Until this February, I had no idea that we had an "assistant secretary of energy for fossil energy," although it turns out there's been one for decades. What does an ASOEFFE do? The current and ninth occupant of this position, Carl Michael Smith, helpfully provided a job description in a January 30 speech to the Independent Oil and Gas Association of West Virginia. His role, he said, is to figure out "how best to utilize taxpayer dollars to the benefit of industry."
Like so many Bush appointees, Smith has a long résumé of prior service -- president of the Oklahoma Independent Petroleum Association, oil driller, chairman of the Southern States Energy Board's Coal and Advanced Power Systems Committee, secretary of energy for Oklahoma, and lawyer for oil companies. He also has some notably counterfactual views.
"Our tax code is not real favorable to the petroleum and pipeline sector of our industry," Smith told his West Virginia audience. That's a real whopper. The unsurprising truth is that the petroleum and pipeline industry is the lowest-taxed industry in America. A study of corporate annual reports by the Institute on Taxation and Economic Policy found that in 1998 oil and pipeline companies paid only 5.7 percent of their U.S. profits in federal income taxes. In fact, half of the oil and pipeline companies surveyed, including Enron, paid no income tax at all and instead received outright tax rebates.
A former Enron manager recently had this to say about his company to The Washington Post: "The ingrained philosophy was, me first, money counts and the government should eliminate my taxes. That's all they cared about." In calling for what he oddly styles a "good, sane tax policy," our assistant secretary of energy for fossil energy seems to agree.
Bush's "What, Me Worry?" Budget
Last year, President Bush persuaded a majority in Congress and much of the press and public that supposedly huge looming budget surpluses offered the opportunity to enact a massive tax cut and nevertheless provide for expanded public services and elimination of the national debt. Of course, almost anybody with even half a brain knew that this was a pipe dream. This column, for example, went so far as to point out that under plausible predictions about spending and revenues there would be "hardly any surplus left at all outside of Social Security and Medicare" over the upcoming decade -- even without a tax cut.
Well, taxes were cut anyway and now the morning-after headache has set in. Even assuming big reductions in domestic programs (other than homeland security) and no new tax cuts beyond those already passed, the administration concedes that, leaving aside Social Security and Medicare, we face $1.3 trillion in deficits from fiscal 2002 through fiscal 2012. Obviously, last year's $1.3-trillion tax cut, along with the $400 billion or so in interest that will be racked up because of new debt, explains more than all of that.
So what does President Bush propose in the face of these gigantic deficit projections? Should we reconsider last year's tax reductions? Certainly not. Instead, Bush's budget calls for still more tax cuts, to the tune of $730 billion over the next decade. These include a corporate "stimulus" package, resurrection of some expired or soon-to-expire corporate tax loopholes, a potpourri of new tax breaks for various activities, and, most important, $343 billion to extend last year's tax cuts past their 2010 "sunset." By the way, that's essentially just the one-year cost of going beyond the sunset; the price tag over the following decade is about $4 trillion.
Counting its new tax-cut proposals and the added interest payments they will require, the administration predicts that from 2002 to 2012 the federal government will spend a staggering $2.2 trillion more than it takes in, outside of Social Security and Medicare -- an estimate that's almost certainly optimistic.

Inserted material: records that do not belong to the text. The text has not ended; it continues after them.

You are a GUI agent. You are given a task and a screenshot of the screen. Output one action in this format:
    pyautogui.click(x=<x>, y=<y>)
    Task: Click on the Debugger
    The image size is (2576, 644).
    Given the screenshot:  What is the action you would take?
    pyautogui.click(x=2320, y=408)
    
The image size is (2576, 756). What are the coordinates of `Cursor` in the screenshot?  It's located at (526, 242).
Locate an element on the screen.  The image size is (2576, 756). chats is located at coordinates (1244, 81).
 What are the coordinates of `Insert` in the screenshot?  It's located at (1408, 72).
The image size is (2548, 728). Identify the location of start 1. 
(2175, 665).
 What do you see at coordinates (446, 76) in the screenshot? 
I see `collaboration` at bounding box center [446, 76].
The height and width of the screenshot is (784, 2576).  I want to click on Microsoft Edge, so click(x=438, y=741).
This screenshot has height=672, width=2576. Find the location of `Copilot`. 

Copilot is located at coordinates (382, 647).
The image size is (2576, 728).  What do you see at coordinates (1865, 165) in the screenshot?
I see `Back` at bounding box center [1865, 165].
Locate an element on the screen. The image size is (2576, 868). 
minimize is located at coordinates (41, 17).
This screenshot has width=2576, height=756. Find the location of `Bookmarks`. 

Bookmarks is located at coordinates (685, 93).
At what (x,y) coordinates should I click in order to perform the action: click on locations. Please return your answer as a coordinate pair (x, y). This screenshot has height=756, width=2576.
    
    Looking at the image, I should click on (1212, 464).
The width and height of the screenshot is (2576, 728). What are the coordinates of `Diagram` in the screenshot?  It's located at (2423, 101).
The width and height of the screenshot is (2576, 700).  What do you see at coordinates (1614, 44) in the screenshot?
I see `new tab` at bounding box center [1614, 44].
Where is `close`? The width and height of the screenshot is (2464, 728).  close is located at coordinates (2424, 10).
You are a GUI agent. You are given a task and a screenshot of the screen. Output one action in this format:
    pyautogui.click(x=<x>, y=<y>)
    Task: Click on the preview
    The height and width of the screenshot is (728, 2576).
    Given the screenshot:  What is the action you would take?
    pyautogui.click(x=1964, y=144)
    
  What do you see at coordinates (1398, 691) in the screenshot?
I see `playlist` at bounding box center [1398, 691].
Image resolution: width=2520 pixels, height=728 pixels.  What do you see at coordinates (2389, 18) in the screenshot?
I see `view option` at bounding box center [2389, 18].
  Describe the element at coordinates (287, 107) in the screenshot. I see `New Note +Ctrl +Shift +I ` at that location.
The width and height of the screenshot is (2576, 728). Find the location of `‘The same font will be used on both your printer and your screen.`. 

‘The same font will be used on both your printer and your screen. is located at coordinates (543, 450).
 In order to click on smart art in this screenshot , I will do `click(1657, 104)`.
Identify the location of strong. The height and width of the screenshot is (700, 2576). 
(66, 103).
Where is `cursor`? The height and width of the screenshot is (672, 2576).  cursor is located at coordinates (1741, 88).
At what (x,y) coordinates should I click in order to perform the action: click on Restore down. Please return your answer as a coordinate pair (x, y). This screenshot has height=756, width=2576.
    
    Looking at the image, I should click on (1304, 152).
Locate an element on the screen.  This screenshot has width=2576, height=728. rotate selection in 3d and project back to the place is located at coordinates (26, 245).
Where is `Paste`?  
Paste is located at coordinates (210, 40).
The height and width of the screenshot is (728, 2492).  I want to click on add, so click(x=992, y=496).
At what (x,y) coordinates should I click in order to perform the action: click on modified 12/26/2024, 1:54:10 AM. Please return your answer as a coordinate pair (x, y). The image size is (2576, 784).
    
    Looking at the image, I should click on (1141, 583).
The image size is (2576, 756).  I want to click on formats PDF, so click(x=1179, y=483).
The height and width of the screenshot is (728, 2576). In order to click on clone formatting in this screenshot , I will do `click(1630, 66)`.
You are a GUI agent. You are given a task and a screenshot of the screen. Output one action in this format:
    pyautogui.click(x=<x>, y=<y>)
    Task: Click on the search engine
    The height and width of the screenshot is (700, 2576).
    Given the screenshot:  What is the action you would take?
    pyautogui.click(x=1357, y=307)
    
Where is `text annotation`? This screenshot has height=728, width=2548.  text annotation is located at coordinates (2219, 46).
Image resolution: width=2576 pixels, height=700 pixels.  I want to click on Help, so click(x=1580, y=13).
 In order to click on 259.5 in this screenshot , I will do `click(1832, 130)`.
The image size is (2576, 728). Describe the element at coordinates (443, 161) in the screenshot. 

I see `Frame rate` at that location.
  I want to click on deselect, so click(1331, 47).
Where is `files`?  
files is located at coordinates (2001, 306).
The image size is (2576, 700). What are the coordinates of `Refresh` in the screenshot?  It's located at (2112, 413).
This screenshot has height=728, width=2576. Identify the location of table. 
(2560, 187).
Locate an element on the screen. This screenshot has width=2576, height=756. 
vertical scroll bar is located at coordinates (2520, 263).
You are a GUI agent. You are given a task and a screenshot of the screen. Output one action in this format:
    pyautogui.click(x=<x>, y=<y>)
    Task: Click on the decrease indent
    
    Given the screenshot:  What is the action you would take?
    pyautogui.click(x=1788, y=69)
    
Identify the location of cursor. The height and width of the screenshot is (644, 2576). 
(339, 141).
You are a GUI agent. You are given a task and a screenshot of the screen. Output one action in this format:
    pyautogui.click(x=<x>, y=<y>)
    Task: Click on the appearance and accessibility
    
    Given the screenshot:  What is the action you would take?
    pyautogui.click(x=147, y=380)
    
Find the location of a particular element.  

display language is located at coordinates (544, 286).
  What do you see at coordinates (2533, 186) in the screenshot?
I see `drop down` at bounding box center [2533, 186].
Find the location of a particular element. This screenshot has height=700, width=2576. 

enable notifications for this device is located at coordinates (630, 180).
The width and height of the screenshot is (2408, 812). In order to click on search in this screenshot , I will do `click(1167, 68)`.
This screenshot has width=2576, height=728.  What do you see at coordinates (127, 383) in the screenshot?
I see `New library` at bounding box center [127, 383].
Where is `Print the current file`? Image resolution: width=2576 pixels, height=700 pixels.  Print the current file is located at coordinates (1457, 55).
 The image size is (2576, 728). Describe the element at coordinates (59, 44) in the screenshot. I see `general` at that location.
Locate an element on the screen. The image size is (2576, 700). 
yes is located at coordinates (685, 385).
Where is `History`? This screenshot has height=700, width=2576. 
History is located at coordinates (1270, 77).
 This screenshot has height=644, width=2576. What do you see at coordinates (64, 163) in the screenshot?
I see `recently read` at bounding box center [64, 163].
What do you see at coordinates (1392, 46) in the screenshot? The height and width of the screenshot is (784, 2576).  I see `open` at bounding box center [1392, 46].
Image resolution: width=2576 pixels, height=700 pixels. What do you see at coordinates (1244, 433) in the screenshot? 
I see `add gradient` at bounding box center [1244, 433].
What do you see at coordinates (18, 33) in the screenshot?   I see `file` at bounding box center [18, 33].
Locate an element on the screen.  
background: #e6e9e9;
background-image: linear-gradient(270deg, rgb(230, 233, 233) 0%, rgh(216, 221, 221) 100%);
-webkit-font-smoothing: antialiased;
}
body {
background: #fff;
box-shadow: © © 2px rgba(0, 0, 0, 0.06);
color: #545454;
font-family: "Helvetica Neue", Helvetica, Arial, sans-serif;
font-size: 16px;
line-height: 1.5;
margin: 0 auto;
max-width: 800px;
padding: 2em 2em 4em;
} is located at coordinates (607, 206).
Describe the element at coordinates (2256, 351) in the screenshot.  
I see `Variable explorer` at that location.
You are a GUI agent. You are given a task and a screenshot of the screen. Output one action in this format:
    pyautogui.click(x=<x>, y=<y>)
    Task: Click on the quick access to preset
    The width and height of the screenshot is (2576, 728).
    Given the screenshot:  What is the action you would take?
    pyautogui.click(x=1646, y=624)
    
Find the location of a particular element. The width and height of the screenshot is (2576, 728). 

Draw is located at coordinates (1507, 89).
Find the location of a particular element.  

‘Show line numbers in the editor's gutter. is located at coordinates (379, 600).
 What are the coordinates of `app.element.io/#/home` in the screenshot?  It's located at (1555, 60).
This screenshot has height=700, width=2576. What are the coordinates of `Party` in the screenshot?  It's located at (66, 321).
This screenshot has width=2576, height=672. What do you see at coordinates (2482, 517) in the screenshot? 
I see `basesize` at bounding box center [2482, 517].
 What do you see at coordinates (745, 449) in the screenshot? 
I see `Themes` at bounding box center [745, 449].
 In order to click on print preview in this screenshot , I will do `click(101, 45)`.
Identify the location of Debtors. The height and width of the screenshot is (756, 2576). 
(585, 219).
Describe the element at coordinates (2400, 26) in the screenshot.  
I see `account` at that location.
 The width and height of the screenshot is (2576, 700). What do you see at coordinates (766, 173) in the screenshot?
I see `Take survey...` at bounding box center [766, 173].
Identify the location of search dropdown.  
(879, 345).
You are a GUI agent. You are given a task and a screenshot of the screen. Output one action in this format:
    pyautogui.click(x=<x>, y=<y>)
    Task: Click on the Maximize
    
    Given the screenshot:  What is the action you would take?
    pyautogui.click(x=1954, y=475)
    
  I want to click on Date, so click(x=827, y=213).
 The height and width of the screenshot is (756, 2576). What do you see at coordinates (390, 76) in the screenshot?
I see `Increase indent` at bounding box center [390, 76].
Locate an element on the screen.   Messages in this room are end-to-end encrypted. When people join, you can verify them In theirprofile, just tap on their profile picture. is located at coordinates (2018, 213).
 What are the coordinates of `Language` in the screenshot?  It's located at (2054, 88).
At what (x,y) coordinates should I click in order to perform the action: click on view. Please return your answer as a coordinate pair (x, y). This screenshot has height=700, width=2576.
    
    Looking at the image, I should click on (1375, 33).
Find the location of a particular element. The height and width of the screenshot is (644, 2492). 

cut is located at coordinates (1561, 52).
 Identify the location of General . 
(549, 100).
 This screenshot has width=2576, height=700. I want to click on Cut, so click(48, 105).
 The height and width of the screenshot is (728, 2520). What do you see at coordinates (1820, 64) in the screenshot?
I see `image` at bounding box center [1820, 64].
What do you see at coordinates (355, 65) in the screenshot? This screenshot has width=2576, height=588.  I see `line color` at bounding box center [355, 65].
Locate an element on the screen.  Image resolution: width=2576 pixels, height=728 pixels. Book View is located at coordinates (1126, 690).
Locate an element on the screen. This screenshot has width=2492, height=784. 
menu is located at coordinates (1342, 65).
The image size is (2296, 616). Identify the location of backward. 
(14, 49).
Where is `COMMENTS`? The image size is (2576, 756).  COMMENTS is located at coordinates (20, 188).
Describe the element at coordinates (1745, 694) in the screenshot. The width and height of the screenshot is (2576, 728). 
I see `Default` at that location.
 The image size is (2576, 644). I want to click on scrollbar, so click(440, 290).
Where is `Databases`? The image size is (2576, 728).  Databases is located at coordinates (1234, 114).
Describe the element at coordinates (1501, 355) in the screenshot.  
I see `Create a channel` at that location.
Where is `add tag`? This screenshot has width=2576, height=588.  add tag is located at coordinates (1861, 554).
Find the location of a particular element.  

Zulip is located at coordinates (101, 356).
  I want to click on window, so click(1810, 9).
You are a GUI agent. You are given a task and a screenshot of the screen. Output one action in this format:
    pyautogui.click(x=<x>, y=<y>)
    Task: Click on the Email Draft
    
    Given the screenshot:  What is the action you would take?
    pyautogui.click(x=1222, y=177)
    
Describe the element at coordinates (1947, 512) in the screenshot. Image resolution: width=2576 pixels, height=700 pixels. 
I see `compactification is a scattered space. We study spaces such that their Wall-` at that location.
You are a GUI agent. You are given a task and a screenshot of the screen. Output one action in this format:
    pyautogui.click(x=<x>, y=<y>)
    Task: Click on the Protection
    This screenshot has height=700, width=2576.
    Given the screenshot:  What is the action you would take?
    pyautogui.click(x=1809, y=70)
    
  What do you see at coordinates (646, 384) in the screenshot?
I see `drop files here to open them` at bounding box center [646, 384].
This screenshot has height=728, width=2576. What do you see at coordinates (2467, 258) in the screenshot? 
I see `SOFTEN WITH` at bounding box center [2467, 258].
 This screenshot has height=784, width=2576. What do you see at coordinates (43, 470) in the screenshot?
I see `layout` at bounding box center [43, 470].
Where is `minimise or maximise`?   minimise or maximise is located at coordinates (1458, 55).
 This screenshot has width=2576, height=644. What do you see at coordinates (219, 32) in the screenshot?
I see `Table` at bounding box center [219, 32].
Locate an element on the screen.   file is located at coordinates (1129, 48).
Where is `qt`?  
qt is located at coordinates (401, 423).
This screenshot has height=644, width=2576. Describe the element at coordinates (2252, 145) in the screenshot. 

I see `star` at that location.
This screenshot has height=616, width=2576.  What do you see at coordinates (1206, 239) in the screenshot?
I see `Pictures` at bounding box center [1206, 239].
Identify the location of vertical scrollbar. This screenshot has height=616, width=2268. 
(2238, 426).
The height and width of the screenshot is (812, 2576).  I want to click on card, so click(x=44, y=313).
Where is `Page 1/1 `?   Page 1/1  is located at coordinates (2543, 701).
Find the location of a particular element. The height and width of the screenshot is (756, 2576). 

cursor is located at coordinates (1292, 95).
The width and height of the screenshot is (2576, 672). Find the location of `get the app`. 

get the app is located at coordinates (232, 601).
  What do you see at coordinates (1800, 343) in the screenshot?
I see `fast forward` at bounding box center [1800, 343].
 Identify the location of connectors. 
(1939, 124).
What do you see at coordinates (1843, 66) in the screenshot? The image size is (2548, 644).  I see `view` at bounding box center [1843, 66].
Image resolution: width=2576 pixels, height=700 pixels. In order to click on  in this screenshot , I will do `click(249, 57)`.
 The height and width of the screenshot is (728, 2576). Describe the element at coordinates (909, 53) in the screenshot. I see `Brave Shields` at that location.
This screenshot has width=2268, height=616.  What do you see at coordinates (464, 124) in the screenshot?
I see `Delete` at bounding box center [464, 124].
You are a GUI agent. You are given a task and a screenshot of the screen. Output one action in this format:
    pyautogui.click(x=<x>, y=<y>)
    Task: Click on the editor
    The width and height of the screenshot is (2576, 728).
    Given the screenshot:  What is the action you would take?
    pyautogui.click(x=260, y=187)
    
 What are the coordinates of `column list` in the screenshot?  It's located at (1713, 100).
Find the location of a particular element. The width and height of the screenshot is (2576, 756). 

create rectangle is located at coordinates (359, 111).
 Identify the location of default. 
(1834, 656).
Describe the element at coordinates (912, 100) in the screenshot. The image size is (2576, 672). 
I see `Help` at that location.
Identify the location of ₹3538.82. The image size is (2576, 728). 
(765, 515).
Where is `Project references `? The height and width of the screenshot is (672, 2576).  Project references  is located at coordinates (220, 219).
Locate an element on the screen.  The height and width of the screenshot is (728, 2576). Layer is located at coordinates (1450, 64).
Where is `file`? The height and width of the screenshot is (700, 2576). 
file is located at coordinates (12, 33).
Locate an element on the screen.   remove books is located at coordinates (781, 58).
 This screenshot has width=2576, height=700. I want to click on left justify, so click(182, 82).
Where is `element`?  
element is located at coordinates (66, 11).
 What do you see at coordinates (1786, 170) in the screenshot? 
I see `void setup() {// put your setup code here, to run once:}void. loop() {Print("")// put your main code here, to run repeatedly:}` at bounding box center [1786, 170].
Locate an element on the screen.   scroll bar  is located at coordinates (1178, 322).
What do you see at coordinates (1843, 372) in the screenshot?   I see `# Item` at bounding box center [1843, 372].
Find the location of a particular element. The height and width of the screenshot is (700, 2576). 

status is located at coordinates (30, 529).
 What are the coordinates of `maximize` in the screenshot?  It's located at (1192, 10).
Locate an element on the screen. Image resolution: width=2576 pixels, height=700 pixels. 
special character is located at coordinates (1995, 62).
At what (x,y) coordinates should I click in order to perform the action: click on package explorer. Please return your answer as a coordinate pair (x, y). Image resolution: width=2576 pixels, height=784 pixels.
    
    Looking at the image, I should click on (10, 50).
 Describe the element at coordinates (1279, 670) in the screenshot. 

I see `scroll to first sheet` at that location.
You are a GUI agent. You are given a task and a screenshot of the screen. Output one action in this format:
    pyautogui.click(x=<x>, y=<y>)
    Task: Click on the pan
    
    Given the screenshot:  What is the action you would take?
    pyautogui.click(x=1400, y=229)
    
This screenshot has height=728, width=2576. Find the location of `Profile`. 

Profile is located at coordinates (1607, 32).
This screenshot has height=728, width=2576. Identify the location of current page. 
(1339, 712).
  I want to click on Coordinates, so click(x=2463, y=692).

But don't worry, we're told. We can cover the shortfall by raiding the senior citizens' trust funds. After all, Social Security and Medicare over the next decade will have a surplus of $3.2 trillion that's ripe for the picking.
The administration makes no bones about the fact that it wants to raid the trust funds to pay for its tax cuts. Indeed, it boldly argues that betraying its promise not to do so simply buttresses the case for Social Security privatization. "The only truly effective way to preserve a Social Security surplus is to put it safely beyond the grasp of those who would spend it for other purposes, by depositing it into personal accounts," says the administration's latest economic report.
Mortgaging our future and shifting how we pay for government -- away from the progressive income tax and toward the regressive payroll tax -- are the essence of the administration's budget. Will the public actually tolerate this?